This is according to the latest joint study by the United Nations Economic and Social Commission for Asia and the Pacific (ESCAP) and the Association of Southeast Asian Nations (ASEAN).
Launched at the 34th meeting of the ASEAN committee on disaster management, the study - ‘Ready for the dry years' - offers analysis on the principal risks in the region.
"The study is released against the backdrop of the ongoing drought in almost all countries in south-east Asia with social and economic impacts already being felt very strongly in Cambodia, the Philippines, Thailand and Vietnam," the partners to the study note.
"The cumulative impacts of drought in the region strikes hardest at the poor and heightens inequality, as well as degrades land and increases the prospects of violent conflict.

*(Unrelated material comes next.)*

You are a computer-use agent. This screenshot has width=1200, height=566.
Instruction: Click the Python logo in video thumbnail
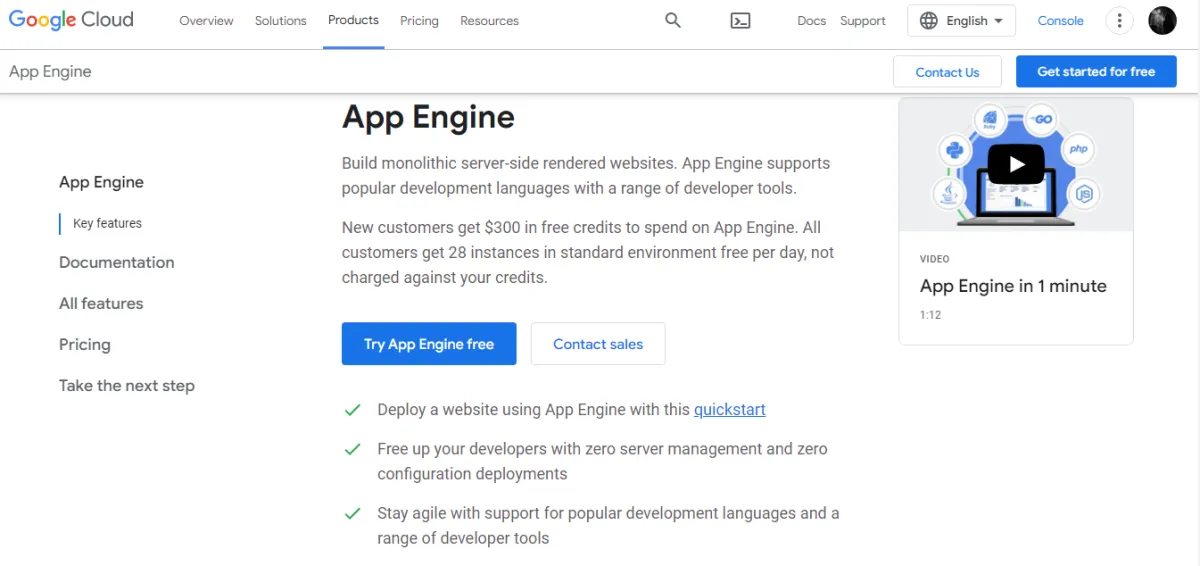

"Droughts can also be particularly damaging in countries where many people rely on agriculture for primary employment (61% in Lao, 41% in Vietnam, 31% in Indonesia, 27% in Cambodia and 26% in the Philippines).  
"Over the past 30 years, droughts have affected over 66 million people in the region. However, due to their slow-onset, droughts are often under-reported and under-monitored, resulting in conservative estimates on its impact in the region. The study points out that the future could be even worse. With climate change, many more areas are likely to experience extreme conditions with severe consequences."
UN official Armida Alisjahbana says that more dry years are inevitable, but more suffering is not. 
"Timely interventions now can reduce the impacts of drought, protect the poorest communities and foster more harmonious societies," Alisjahbana said.
The report partners say that increasing resilience to drought will require much better forecasting and more efficient forms of response, at both national and regional levels. ‘Ready for the dry years' proposes three priority areas of intervention for ESCAP and ASEAN - strengthening drought risk assessment and early warning services, fostering risk financing instruments that can insure communities against slow-onset droughts and lastly, enhancing people's capacities to adapt to drought.
"The priority areas of intervention highlighted in this report will contribute to the development of policy responses to mitigate the impact of future drought and eventually will strengthen efforts on building the ASEAN Community that is resilient to drought," ASEAN secretary-general Dato Lim Jock Hoi said.